Tutorial

Oct 14, 2024

An Alternative to OpenAI Realtime API for Voice Capabilities

Michael Louis

Founder & CEO

The recent launch of OpenAI’s Realtime API has sparked excitement within the developer community, offering a unified solution that combines large language models (LLMs) and voice capabilities. While this is a significant advancement, we at Cerebrium, in collaboration with Rime, have developed an alternative solution that not only matches but surpasses the OpenAI offering in several crucial ways.

In this post, we’ll explore how Cerebrium and Rime provide an advanced, cost-effective, and flexible platform for implementing LLM + voice solutions. We’ll dive into the benefits of our approach over OpenAI’s Realtime API and how this partnership leverages the Pipecat framework from Daily to deliver an efficient and customizable solution for enterprises and developers.

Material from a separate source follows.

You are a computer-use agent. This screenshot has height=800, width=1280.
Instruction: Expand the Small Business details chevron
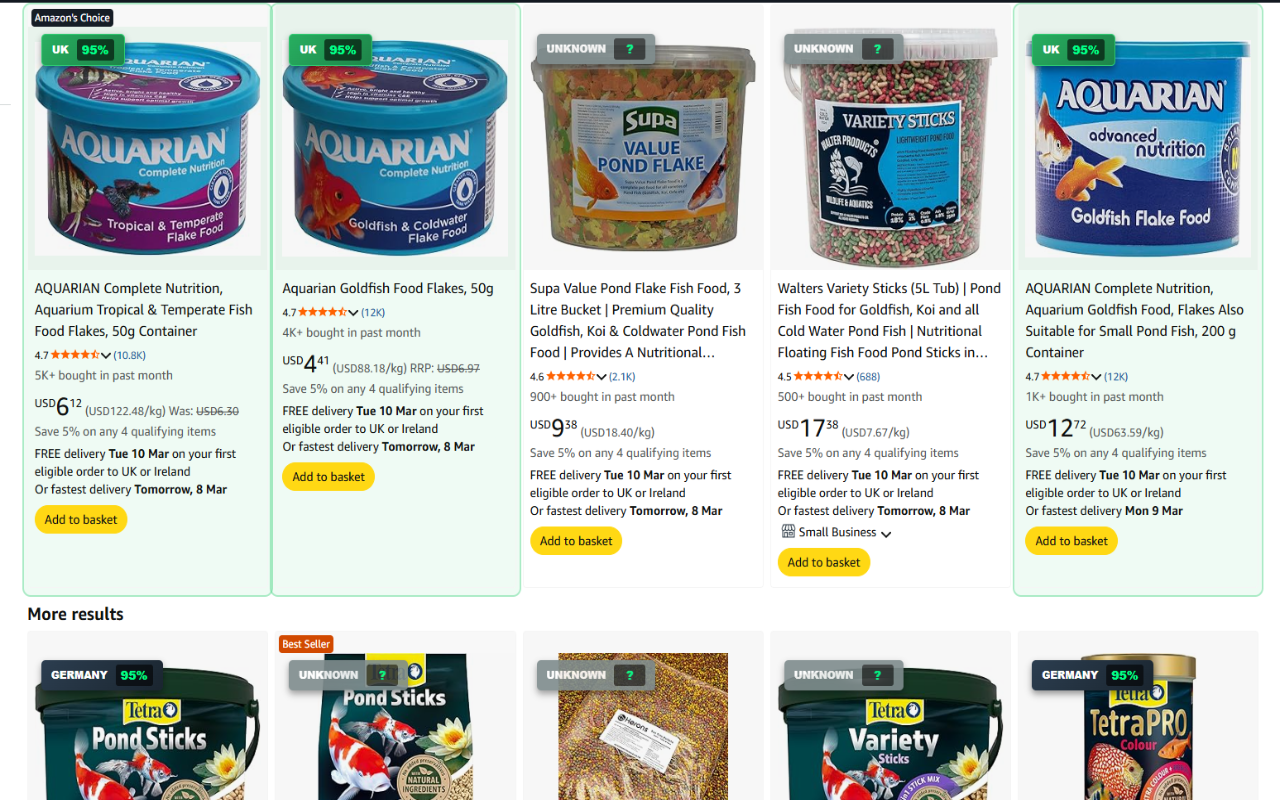pos(886,533)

You can play with a final demo of the implementation here and see the final code here

Cerebrium Setup

First let’s create a Cerebrium project. If you don’t have a Cerebrium account, you can create one by signing up here and following the documentation here to get set up.

In your IDE, run the following command to create the Cerebrium starter project: cerebrium init openai-realtime-comparison. This creates two files:

  • main.py - Our entrypoint file where our code lives

  • cerebrium.toml - A configuration file that contains all our build and environment settings

Cerebrium is the underlying platform on which our entire application will run. As we go through the tutorial, we will edit the two files above as well as add additional files.

Daily Setup:

Daily provides developers with powerful APIs and SDKs to easily integrate realtime video and audio capabilities into their applications. Daily allows us to pick up the frames from a live stream.

If you don’t have a Daily account you can sign up for one here (they have a generous free tier). Next, get your Daily developer token from your profile to authenticate calls. Navigate to the “developers” tab to fetch your API key and add this to your Cerebrium Secrets.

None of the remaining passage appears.